(I originally wrote this post for TechCrunch but figured it’s not worth lending these two gentlemen more credibility by publishing on a widely read platform.)
I don’t know whether to laugh or cry with what Christian Van Thillo, CEO of one of the largest media concerns in Belgium and co-director of multiple television, radio and print media holdings, and his partner in crime Bernard Marchant (Rossel Group) had to say about the future of media at a recent get-together at a fancy Brussels hotel hosted by the Belgian Marketing & Management Association.
Asked about what they think about the future of
dead tree print media, Marchant for one spewed out the same old bullshit that’s been coming out of the mouths of his colleagues from all over the world for years now:
“I continue to defend paper. Paper is unique. It’s a daily medium and easy to use. You won’t see media printed on paper disappear in the next 20 years.”
For the record, I agree that printed media won’t complete evaporate any time soon, but the notion that paper has any advantages over say, news delivered via the Web, because it’s ‘unique’ and ‘easy to use’ is downright hilarious. But ok, the man is merely defending his ground.

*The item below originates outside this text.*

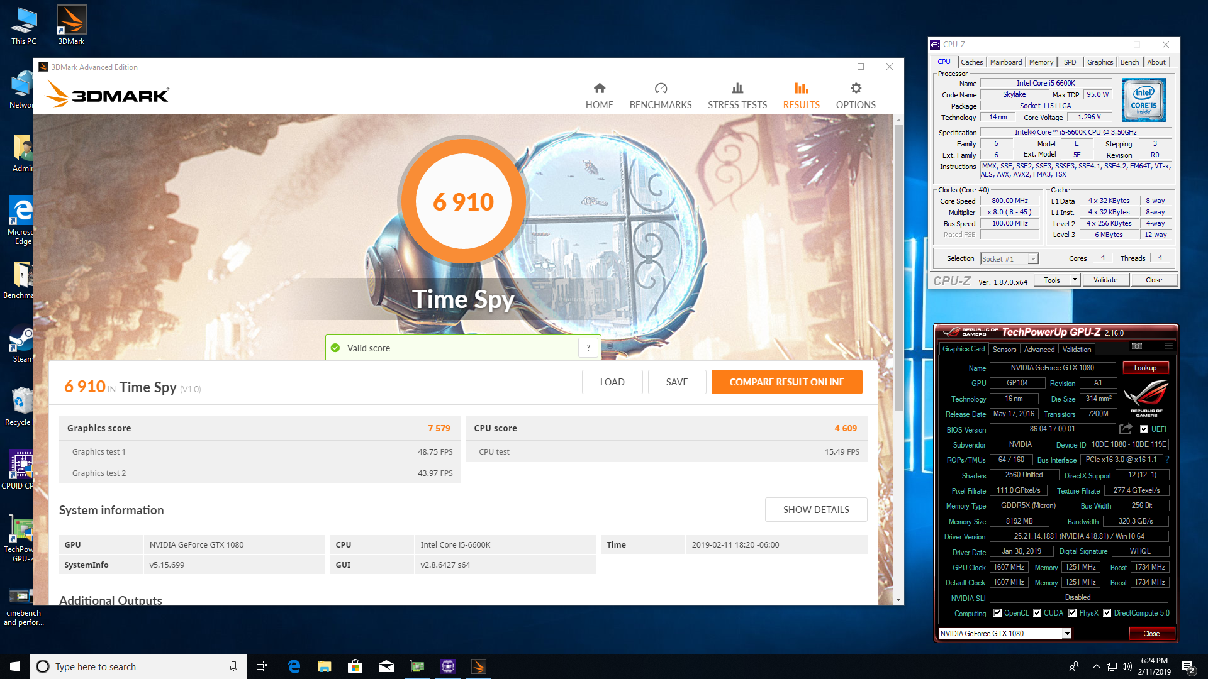The image size is (1208, 679).
Task: Open the 3DMark HOME section
Action: [x=599, y=96]
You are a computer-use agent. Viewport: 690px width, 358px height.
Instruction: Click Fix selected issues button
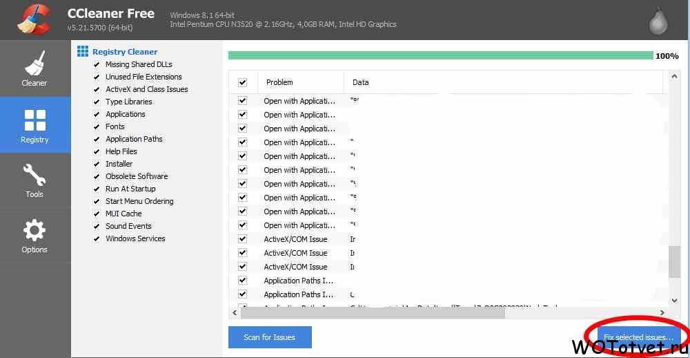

I’m even willing to overlook the fact that he said Google has absolutely nothing to do with the content business and that the company doesn’t in any way affect his profession. Reality can be hard to spot, sometimes.
Van Thillo went with a different strategy and chose to attack bloggers in public. After stating that a recent survey fortunately-for-him showed that people were definitely willing to pay for content online (good luck with that), he was asked for his thoughts on the future of the journalist métier. His response:
“We have to get back to the basics. Reporters are well paid and thus are expensive to us. News is what is new to people and not the actual facts. Our job is to separate the uncommon from the common, to place emphasis on what’s exception and use the rest as efficiently as possible. That’s why bloggers are not journalists but merely the garbage of the web.”
Which makes me wonder how that makes the dozens of bloggers the man employs feel about that.
I sure know how I feel about it: enormously indifferent.